David Noonan transforms black and white or sepia found imagery into striking collages and large-scale silk-screened tableaux on linen or films. He collects photographs, archival documents and magazines and books relating to utopian collectives in the 1960s and 70s, theatre and dance performances, or art education, and layers selected images with others of plants, animals and buildings. These depicted rituals are recycled, barely recognizable, reinventions of inventions past, time-traveling, and any sense of time and place is blurred or displaced. Multiple appropriations blend realism, mystery and myth.
Read MoreThe fabrics he uses as the ground for the silk-screens are rough in texture and often patched or folded. Many contain printed patterns that are inspired by Japanese textiles. Noonan also produces panelled, figurative sculptures in which cut out silhouettes of performers act out grand gestures.
Born in Australia, Noonan currently resides in London and has had over forty solo exhibitions worldwide including those at the Chisenhale Gallery in London; Palais de Tokyo in Paris; The Renaissance Society; Chicago; Palm Beach Institute of Contemporary Art; Florida; PS1 Museum of Contemporary Art, New York; Ulrich Museum of Art, Wichita; Tate Britain; Saatchi Gallery, London; Transmission Gallery, Glasgow; Centre National d'Art Contemporain, Grenoble; Centre d'art contemporain, Paris; 7th Istanbul Biennale, Istanbul, Turkey; Witte de With, Center for Contemporary Art, Rotterdam; Museum of Contemporary Art, Sydney.

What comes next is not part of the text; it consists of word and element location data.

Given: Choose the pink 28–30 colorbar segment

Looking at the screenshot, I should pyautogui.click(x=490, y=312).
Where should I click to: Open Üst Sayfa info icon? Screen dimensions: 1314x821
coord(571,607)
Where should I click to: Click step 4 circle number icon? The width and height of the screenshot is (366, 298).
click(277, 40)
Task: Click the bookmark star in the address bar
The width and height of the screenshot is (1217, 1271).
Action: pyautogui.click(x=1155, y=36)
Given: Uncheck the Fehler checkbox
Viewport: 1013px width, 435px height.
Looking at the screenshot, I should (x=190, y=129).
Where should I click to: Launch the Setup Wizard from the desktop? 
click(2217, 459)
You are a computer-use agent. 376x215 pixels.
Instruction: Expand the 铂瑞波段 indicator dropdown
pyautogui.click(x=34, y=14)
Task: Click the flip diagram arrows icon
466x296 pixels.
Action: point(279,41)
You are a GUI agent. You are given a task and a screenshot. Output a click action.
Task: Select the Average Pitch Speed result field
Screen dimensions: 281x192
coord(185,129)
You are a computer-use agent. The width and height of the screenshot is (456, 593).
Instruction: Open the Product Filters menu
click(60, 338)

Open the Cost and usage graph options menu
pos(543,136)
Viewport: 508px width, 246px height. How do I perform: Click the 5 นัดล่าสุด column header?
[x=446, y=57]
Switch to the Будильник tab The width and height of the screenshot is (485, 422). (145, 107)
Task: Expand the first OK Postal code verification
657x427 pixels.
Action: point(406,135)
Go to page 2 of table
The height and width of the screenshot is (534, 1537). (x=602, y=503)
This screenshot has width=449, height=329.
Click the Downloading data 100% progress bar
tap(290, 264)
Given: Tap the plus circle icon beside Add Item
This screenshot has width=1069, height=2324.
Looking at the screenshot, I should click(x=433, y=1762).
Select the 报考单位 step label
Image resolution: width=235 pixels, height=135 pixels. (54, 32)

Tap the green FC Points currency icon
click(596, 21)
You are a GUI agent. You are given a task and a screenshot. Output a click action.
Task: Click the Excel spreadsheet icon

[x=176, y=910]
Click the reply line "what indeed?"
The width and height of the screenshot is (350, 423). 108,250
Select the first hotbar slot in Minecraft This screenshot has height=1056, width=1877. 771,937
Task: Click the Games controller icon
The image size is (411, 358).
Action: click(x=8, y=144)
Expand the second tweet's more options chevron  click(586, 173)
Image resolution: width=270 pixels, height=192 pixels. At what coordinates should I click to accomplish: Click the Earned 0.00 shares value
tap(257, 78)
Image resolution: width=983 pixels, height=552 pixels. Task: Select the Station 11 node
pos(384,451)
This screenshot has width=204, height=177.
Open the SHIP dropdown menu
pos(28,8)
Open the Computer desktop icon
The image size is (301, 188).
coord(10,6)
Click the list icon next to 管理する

His work has been reviewed in Art Review, Art Asia Pacific, Art & Australia, Art in America, Modern Painters, among other publications. .
Recent group exhibitions and biennales include The British Art Show 7 (2010), The Biennale of Sydney (2010), Altermodern, the Tate Triennial (2009) and the Gwangju Biennale (2008). A solo exhibition of Noonan’s work curated by Dominique Malone was shown at the Contemporary Art Museum, St Louis in September 2011 and Noonan's work was included in the The Age of Aquarius at the Renaissance Society, University of Chicago.
David Noonan’s work is held in important public and private collections such as the Museum of Modern Art, New York, the British Arts Council, UK, the Art Gallery of New South Wales, the National Gallery of Victoria, Melbourne, the Sender Collection, New York and the Rubell Collection, Florida.